New Your Times: "Rafi Eitan, the canny Israeli spymaster who commanded the Nazi-hunting team that captured Adolf Eichmann in Argentina and many years later was unmasked as the handler of Jonathan Jay Pollard, the American Navy intelligence analyst who pleaded guilty to passing on more than 1,000 secret documents to the Israelis, died on Saturday in Tel Aviv. He was 92."

Friday
Mar222019

The Commentariat -- March 23, 2019

The Trump Scandals, Ctd. -- Friday Night Mueller Dump

Sharon LaFraniere & Katie Benner of the New York Times: "The special counsel, Robert S. Mueller III, has delivered a report on his inquiry into Russian interference in the 2016 election to Attorney General William P. Barr, according to the Justice Department.... Mr. Barr told congressional leaders in a letter late Friday that he may brief them within days on the special counsel's findings. 'I may be in a position to advise you of the special counsel's principal conclusions as soon as this weekend,' he wrote in a letter to the leadership of the House and Senate Judiciary committees.... Only a handful of law enforcement officials have seen the report, a Justice Department spokeswoman, Kerri Kupec, said. She said a few members of Mr. Mueller's team would remain to close down the office. Mr. Mueller will not recommend any new charges be filed, a senior Justice Department official said.... In a joint statement, House Speaker Nancy Pelosi of California and Senator Chuck Schumer of New York..., warned Mr. Barr not to allow the White House a 'sneak preview' of the report before the public views it." ...

     ... Mrs. Bea McCrabbie: What this means to me is that Donald Trump, Donnie Junior & Jared Kushner (and others, like K.T. McFarland & Julian Assange) escaped indictment for the Trump Tower meeting, Trump Tower Moscow negotiations, & their other attempts at getting help from Russia. This looks to me like a huge win for Trump. He can't be an unindicted co-conspirator in or the director of a criminal conspiracy with Russians to manipulate a U.S. election if there are no co-conspirators. And there are not. Trump's talent for skating consequences is truly awesome. ...

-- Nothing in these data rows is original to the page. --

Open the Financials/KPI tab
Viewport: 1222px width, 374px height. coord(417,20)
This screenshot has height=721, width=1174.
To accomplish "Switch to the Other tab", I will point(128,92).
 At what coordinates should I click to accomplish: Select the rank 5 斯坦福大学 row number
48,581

     ... Update. The Unindicted. Devlin Barrett, et al., of the Washington Post: "A senior Justice Department official said the special counsel has not recommended any further indictments.... [AG William] Barr said there were no instances in the course of the investigation in which any of Mueller's decisions were vetoed by his superiors at the Justice Department.... Around 4:35, White House lawyer Emmet Flood was notified that the Justice Department had received the report. About a half-hour after that notification, a senior department official delivered Barr's letter to the relevant House and Senate committees and senior congressional leaders, officials said. One official described the report as 'comprehensive,' but added that very few people have seen it.... Immediately after the news of Mueller's report broke, Democrats demanded that its contents be made public." ...

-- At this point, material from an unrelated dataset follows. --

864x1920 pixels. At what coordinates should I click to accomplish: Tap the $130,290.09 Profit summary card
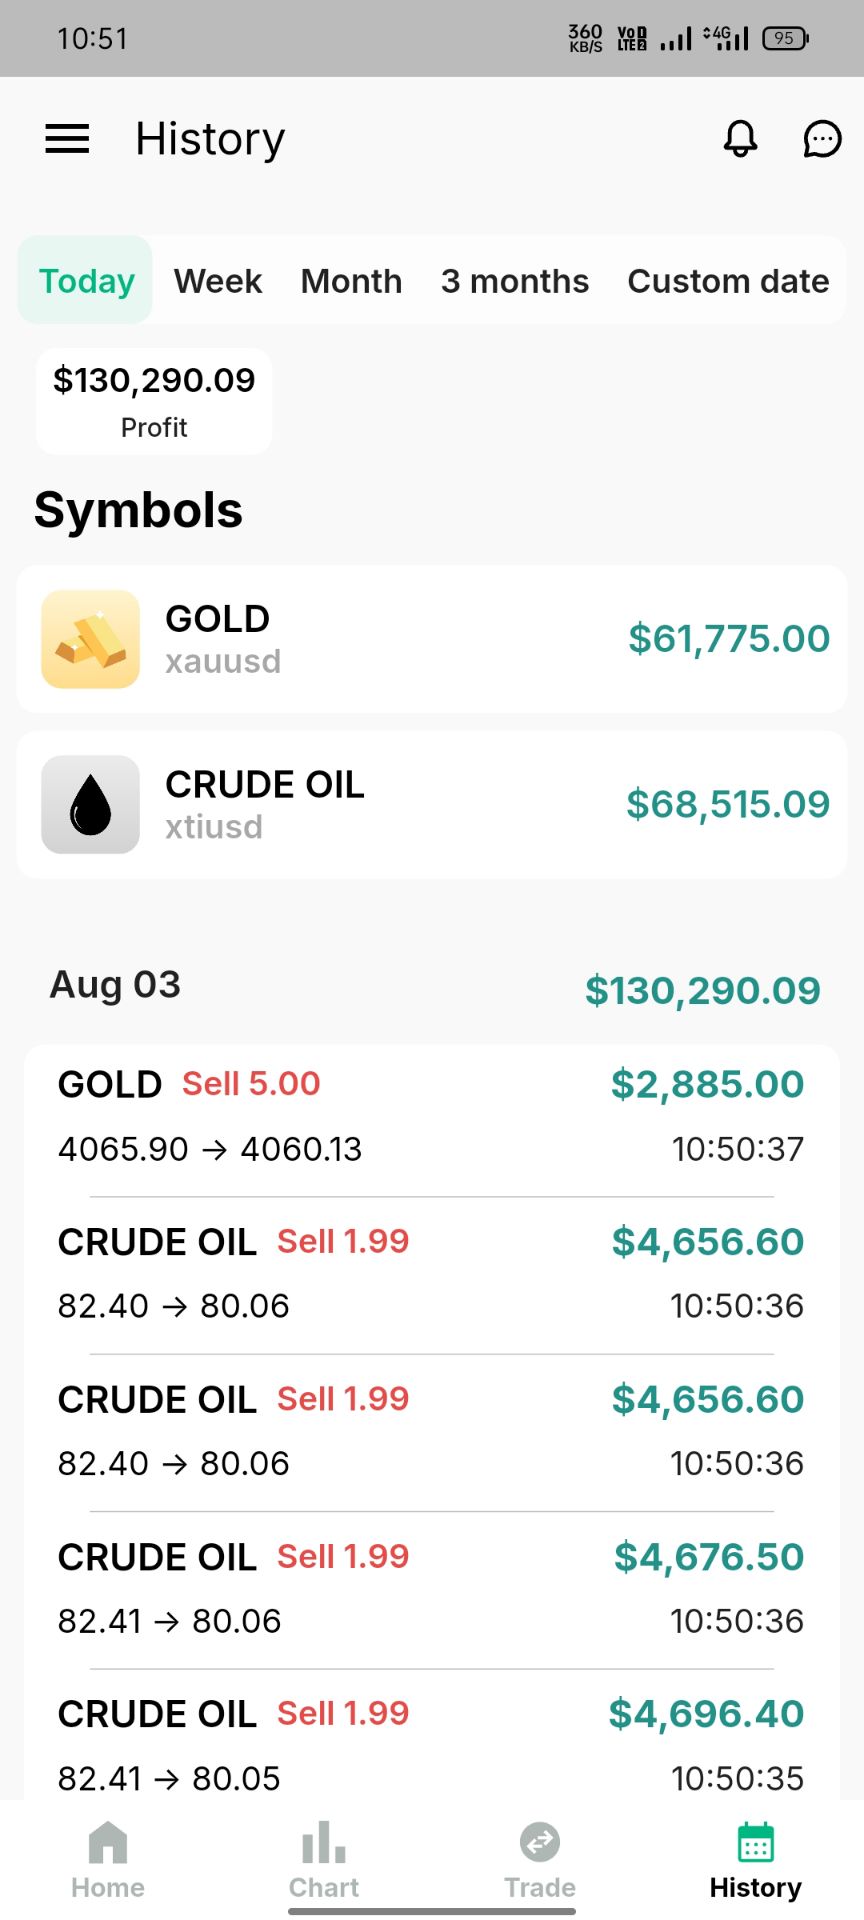154,401
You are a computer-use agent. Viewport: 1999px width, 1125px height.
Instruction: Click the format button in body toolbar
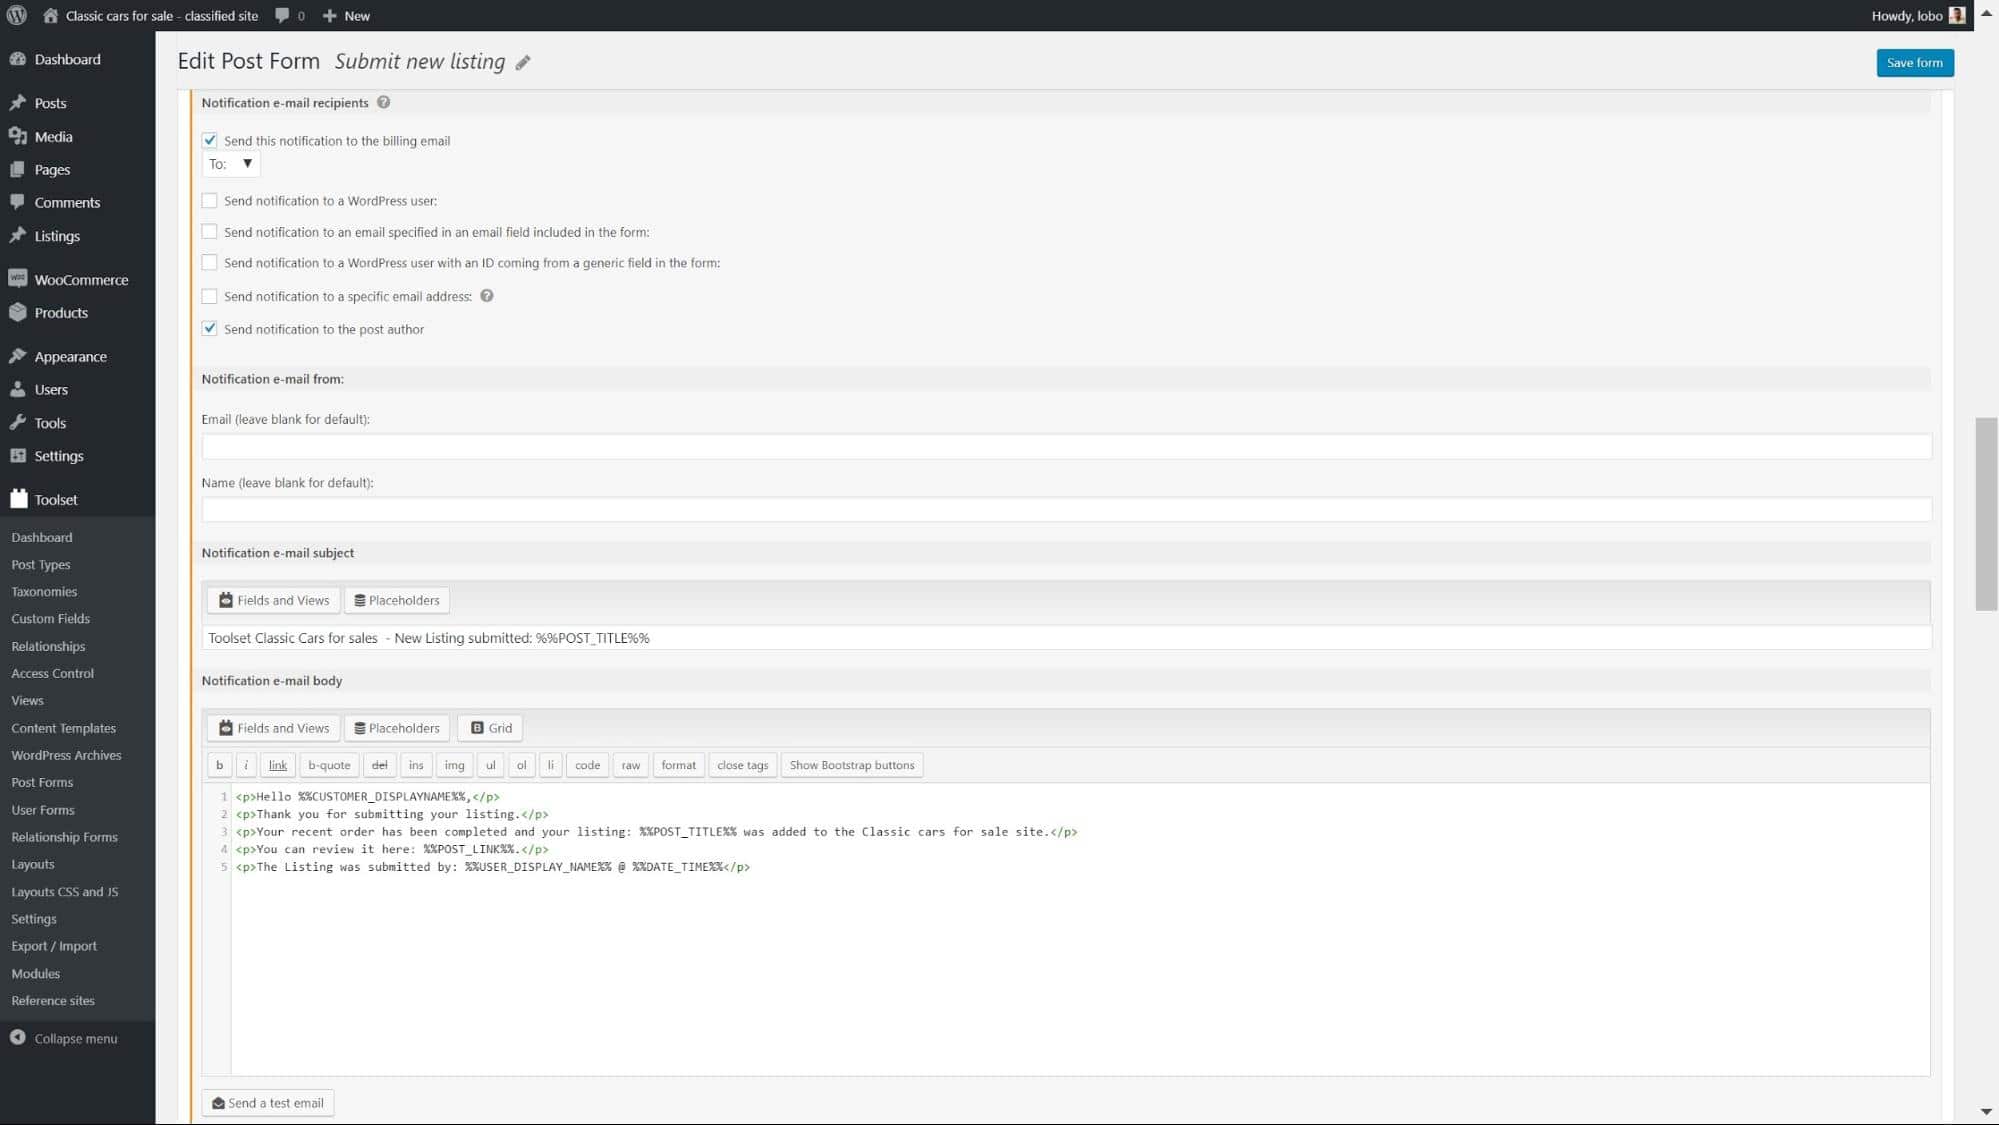pos(678,765)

... Here's Barr's letter to Congress, via NPR. ...

     ... Josh Gerstein of Politico has a helpful annotation of Barr's letter. Gerstein appeared on Rachel Maddow's show Friday & said he had "just come" from the DOJ, where he was assured the report Barr received was "comprehensive."

... Ellen Nakashima & Rachael Bade of the Washington Post: "The Democratic chairs of the six House committees investigating potential abuse of power by President Trump and his campaign's business and alleged foreign ties will ask several executive branch agencies to preserve information they provided to special counsel Robert S. Mueller III as he investigated Russia's interference in the 2016 election, according to congressional aides.... The six House leaders and their Senate Democratic counterparts have signed a letter that will be sent to the Department of Justice, FBI and White House Counsel's Office, among other agencies, shortly after Mueller submits his report to Attorney General William P. Barr, signaling the investigation's conclusion."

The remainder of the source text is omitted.